National Trails Training Partnership | Living the Country Life

National Trails Training Partnership

Our nation's trail system is growing and always in need of folks to help. With just a few clicks on a website, you'll find information on how you can get involved.

Radio interview source: Stuart MacDonald, National Trails Training Partnership Manager, American Trails

 
In Iowa, we there is an extensive trail system that takes you through towns, woodlands, and prairie. Trails don't just happen, they take a lot of planning. 
 
Stuart MacDonald is an editor for American Trails Magazine and manager of the National Trails Training Partnership. He says they work with state, federal, and volunteer organizations. The Partnership has made an effort to provides training for trail-building skills and solutions.
 
"We have a series of webinars, we also have a number of one-or-two-day workshops that people can host in their own communities," he says. "And we work with a whole variety of experts and trail builders, and folks who do training for a living.
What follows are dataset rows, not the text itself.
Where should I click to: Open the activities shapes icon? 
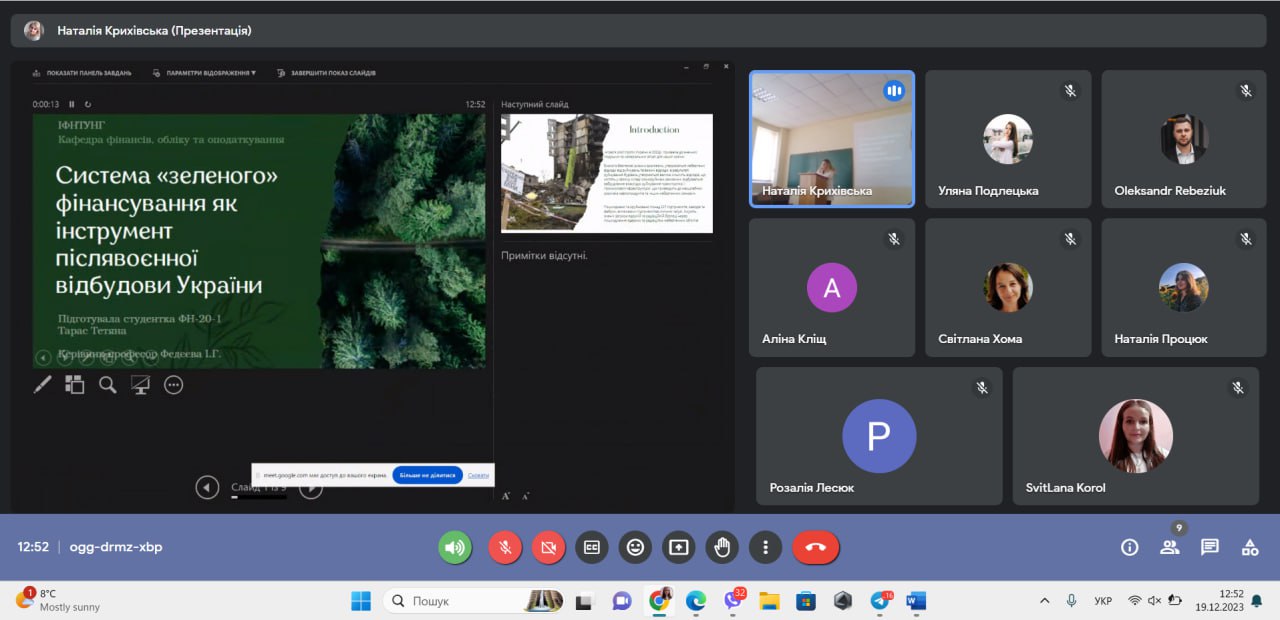(x=1250, y=547)
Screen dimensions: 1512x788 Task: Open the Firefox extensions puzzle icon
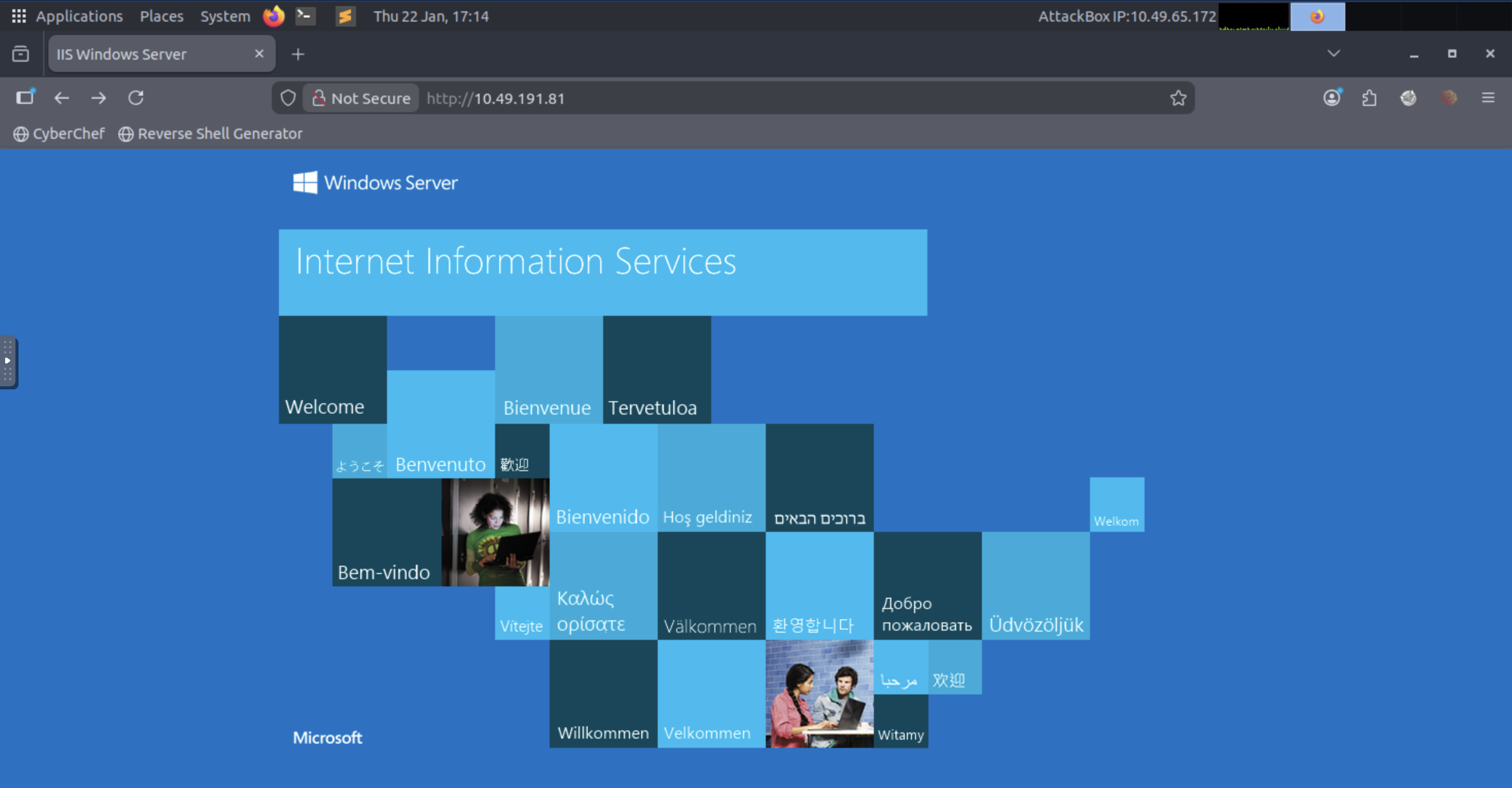[1369, 98]

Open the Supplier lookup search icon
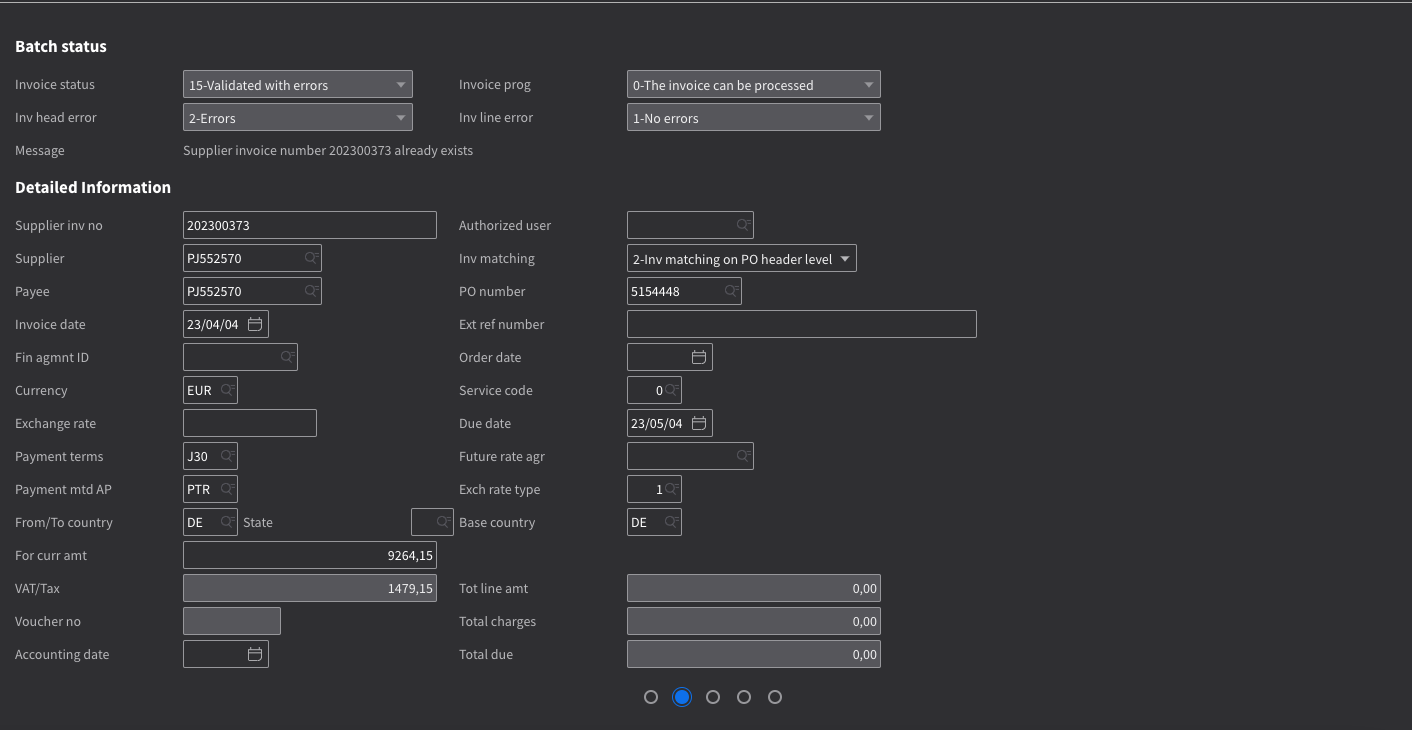pyautogui.click(x=312, y=257)
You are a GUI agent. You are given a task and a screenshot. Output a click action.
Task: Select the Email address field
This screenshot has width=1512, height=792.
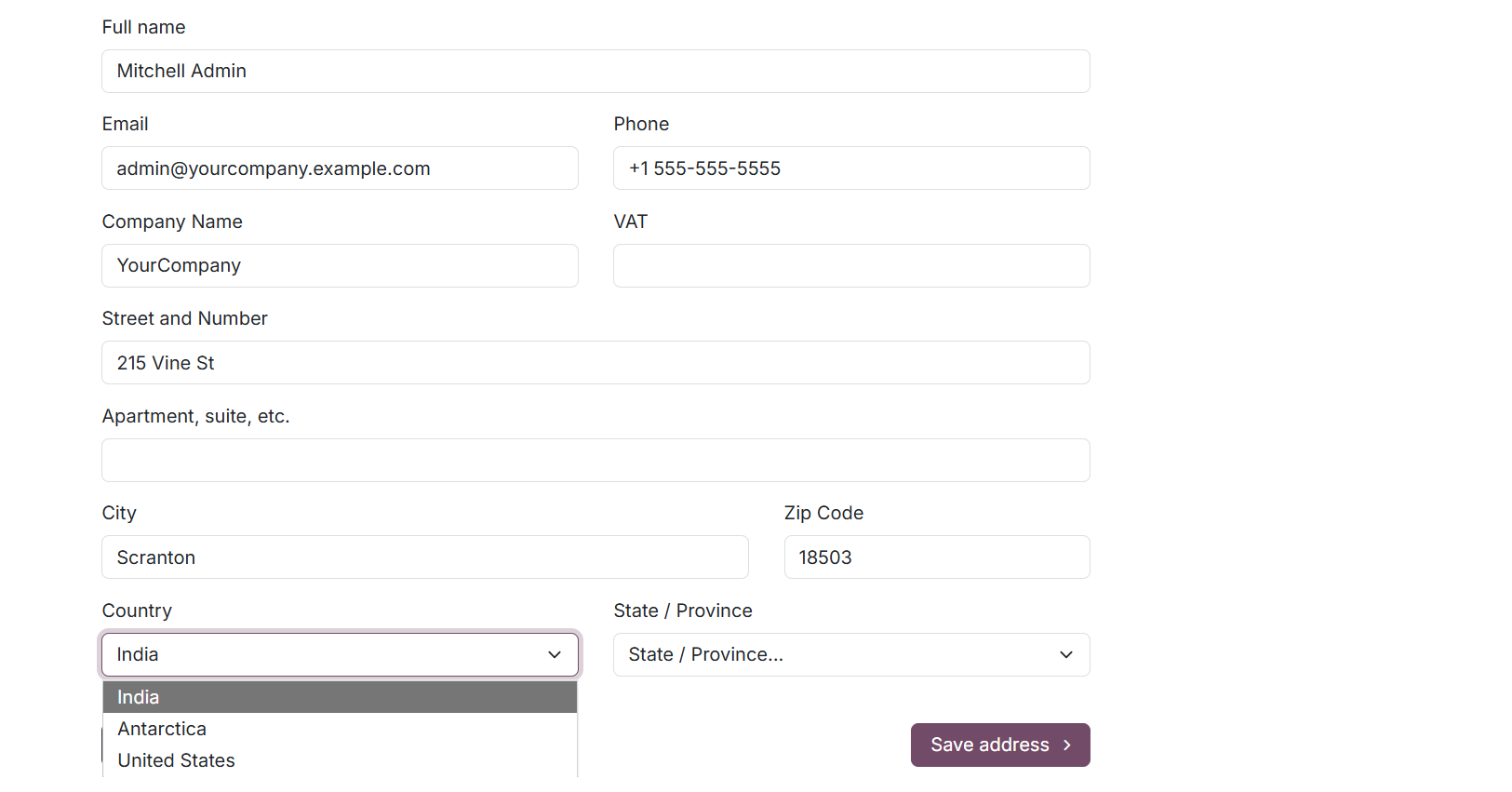(x=340, y=168)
Or, they're very interested in working with people on trail projects."
 
MacDonald says there is training going on all the time throughout the country. You can learn everything from basic introductions to trail work to specialized technical skills. 
 
National Trails Training covers a full range of activities and all types of trails, from primitive backcountry routes to urban greenways. The goal of the Partnership is to combine all the information together on the website, American trails-dot-org. There are hundreds of articles and studies from many different sources. 
 
MacDonald says the reason for training is that people want high-quality trails.
 
"The real trend is to build trails that are more carefully designed, and creating the whole system," says MacDonald. "We're trying to create a better experience for the public, for people who are interested in the outdoors, and we're especially trying to create trail systems that are very inexpensive to maintain. You build them right the first time and you do a good job in the beginning. Then you spend less money on maintenance and people enjoy the trails."